New Delhi: China is increasing its nuclear weapon stockpile and delivery systems rapidly with the goal to get strategically on a par with the US and Russia, veteran diplomat Jayant Prasad said Wednesday.

Prasad, who has served as a member of the UN Secretary General’s Advisory Board on Disarmament Matters as well as India’s ambassador to Afghanistan, Algeria and Nepal, was speaking at a virtual event hosted by the Institute of Chinese Studies (ICS).

“China is augmenting its nuclear weapon and delivery systems very rapidly… It is trying to become a strategic co-equal of the US and of Russia,” he said.

Prasad expressed concern over the possibility of China sharing nuclear material and technologies with Pakistan, and the fact that Beijing is building facilities on the Makran coast in Pakistan and the country’s naval bases, while also having a base in Djibouti, in the Horn of Africa.

China has the third largest nuclear weapons stockpile after the US and Russia. It officially operates about 20 silos for the DF-5 missile, an intercontinental ballistic missile (ICBM), but the discovery of a second missile field last July indicated it was making space for 230 new silos.

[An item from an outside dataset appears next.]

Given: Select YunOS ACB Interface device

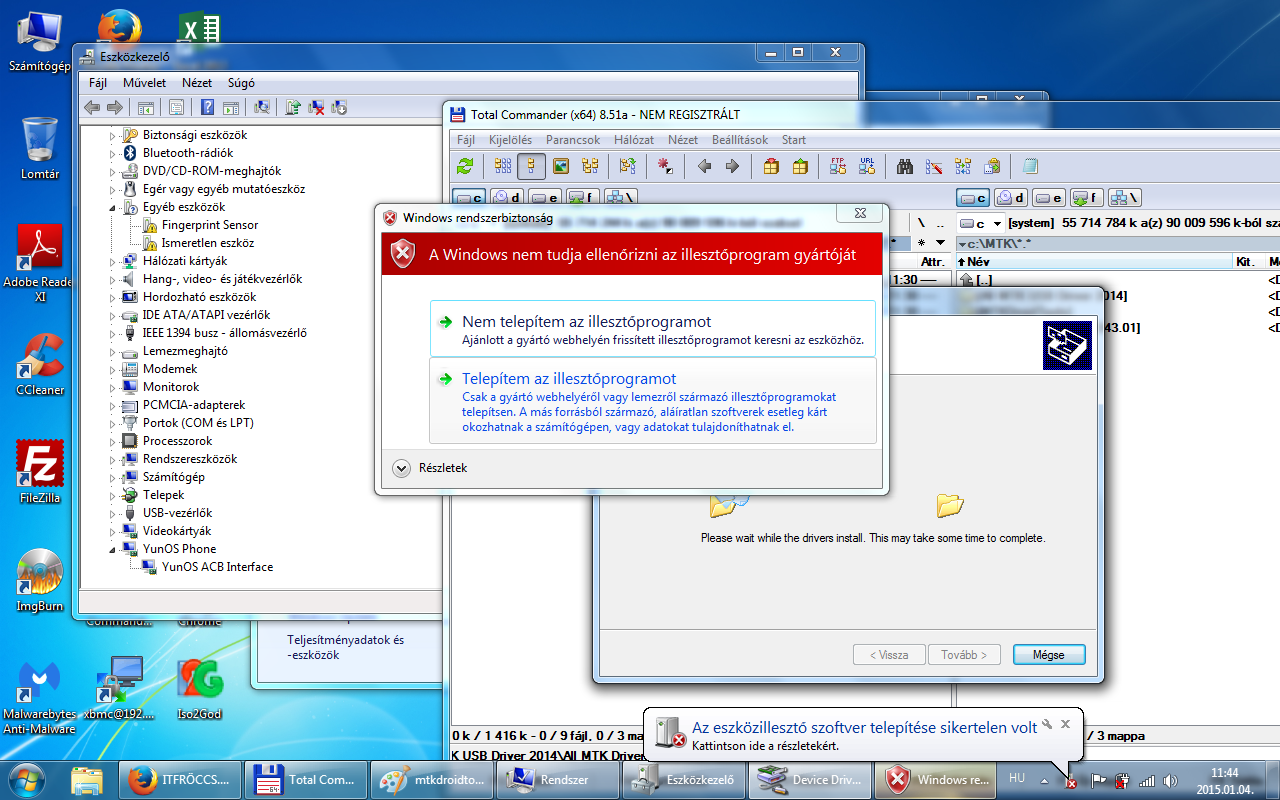Looking at the screenshot, I should [217, 567].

“This effectively raises Chinese ICBM capacity — if all the silos are filled with ICBMs — more than 11-fold,” said Prasad.

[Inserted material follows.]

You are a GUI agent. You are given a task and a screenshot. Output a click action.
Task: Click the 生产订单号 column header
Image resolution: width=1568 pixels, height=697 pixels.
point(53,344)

Last November, a US Defence Department report said China has plans to have at least 1,000 warheads by 2030, exceeding the pace and size the department projected in 2020.

Hans Kristensen, Director of the Nuclear Information Project at US-based think tank Federation of American Scientists, was another speaker at the event.

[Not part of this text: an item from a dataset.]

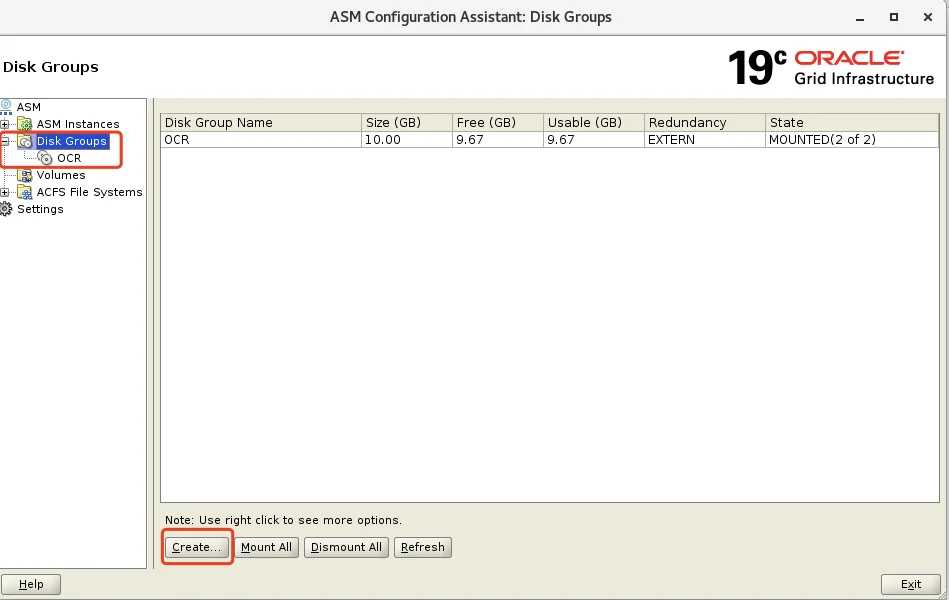Click the ACFS File Systems folder icon
Screen dimensions: 949x600
tap(25, 192)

‘India Needs To Effectively Use Andaman & Nicobar’

On the issue of submarine warfare, the former diplomat said there are regional anti-submarine warfare assets in place, including those of India, that track Chinese nuclear submarines.

“They’re easily trackable when they come through the South China Sea into the Indian Ocean. China started sending in their nuclear submarines into the Indian Ocean in 2014 and we have kept track of them,” said Prasad.

He added that, as counter-measures, India must first improve nuclear command, control, and communications (NC3) and ISR systems — the early warning intelligence, surveillance and reconnaissance capacity.

“We must augment our interdiction capacity by using the Andaman and Nicobar Islands more effectively,” he said.

‘Strategy Moving Towards Launch On Warning’

China became the first nation to propose and pledge a no-first use (NFU) policy when it first gained nuclear capabilities in 1964, and other countries such as India follow this policy too.

However, experts at the virtual event said China’s rapid drive to expand its nuclear arsenal shows a pivot towards a ‘launch on warning’ strategy — launching a retaliatory nuclear-weapon strike against an opponent as soon as an incoming enemy missile is detected.

Asked what’s driving this perceived change in China’s nuclear strategy, Kristensen said, “It’s a deep sense of vulnerability… and the other reason is clearly linked to President Xi’s declared ambition to make China a world-class military power.”